* Enunciado 1:
Imprima o trecho do texto sobre a missão a Marte compreendido entre "Resta a estadia" e "impossibilitaria uma evacuação.", inclusive.
* Enunciado 2:
Transforme em lista o parágrafo do texto sobre a missão a Marte que começa com "Com relação aos sete meses de viagem", preservando os fatos principais.

* Texto fornecido:
══════════

Os especialistas concordam em que os principais desafios tecnológicos e sanitários para esta missão, que duraria dois ou três anos, foram quase todos resolvidos.
Para o lançamento exige-se um foguete muito potente, que a Nasa está apta a construir desde a década de 1960.
Hoje, as novas companhias SpaceX, de Elon Musk, e Blue Origin, do CEO da Amazon, Jeff Bezos, estão construindo lançadores pesados com capacidade para levar dezenas de toneladas de carga ao planeta vermelho.
– Sem possibilidade de evacuação –
Com relação aos sete meses de viagem, vinte anos de ocupação da Estação Espacial Internacional tranquilizam os cientistas sobre os riscos que a radiação e a falta de gravidade representam, assim como a perda de massa muscular: o corpo não sai ileso, mas o risco é considerado aceitável.
Resta a estadia em Marte, que durará quinze meses para aguardar que os dois planetas voltem a ficar do mesmo lado do Sol.
A temperatura na superfície é de -63 °C, em média, e a radiação é importante, mas já existe engenharia disponível para fazer trajes de proteção e abrigos para os astronautas.
Na hipótese de uma emergência médica, a distância impossibilitaria uma evacuação.
Quais são os reveses que os astronautas deveriam antecipar? Primeiro uma fratura, mas um gesso em geral será suficiente, afirma Dan Buckland, engenheiro e médico de emergências da Universidade de Duke, que desenvolve uma agulha intravenosa robótica com o apoio da Nasa.
Diarreia, cálculos renais e apendicites são geralmente tratáveis, exceto 30% das apendicites, que precisam de cirurgia e, portanto, podem ser fatais.
Com exames exaustivos é possível reduzir em grande medida a probabilidade do aparecimento de um câncer e que se torne perigoso em três anos, diz Buckland.

══════════

* Dados armazenados:
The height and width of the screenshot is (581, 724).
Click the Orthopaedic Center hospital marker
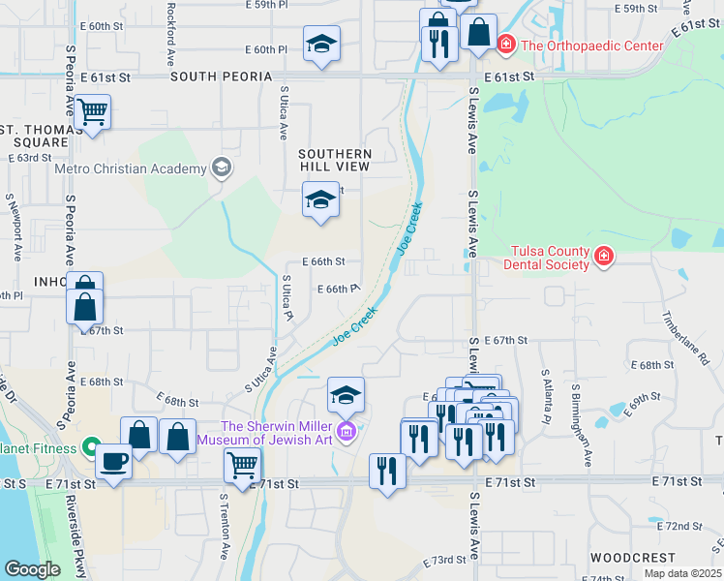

══════════

* Resolução escrita 1:
Resta a estadia em Marte, que durará quinze meses para aguardar que os dois planetas voltem a ficar do mesmo lado do Sol.
A temperatura na superfície é de -63 °C, em média, e a radiação é importante, mas já existe engenharia disponível para fazer trajes de proteção e abrigos para os astronautas.
Na hipótese de uma emergência médica, a distância impossibilitaria uma evacuação.

* Resolução escrita 2:
- A viagem dura sete meses.
- Vinte anos de ocupação da Estação Espacial Internacional tranquilizam os cientistas quanto aos riscos da radiação, da falta de gravidade e da perda de massa muscular.
- O corpo não sai ileso, mas o risco é considerado aceitável.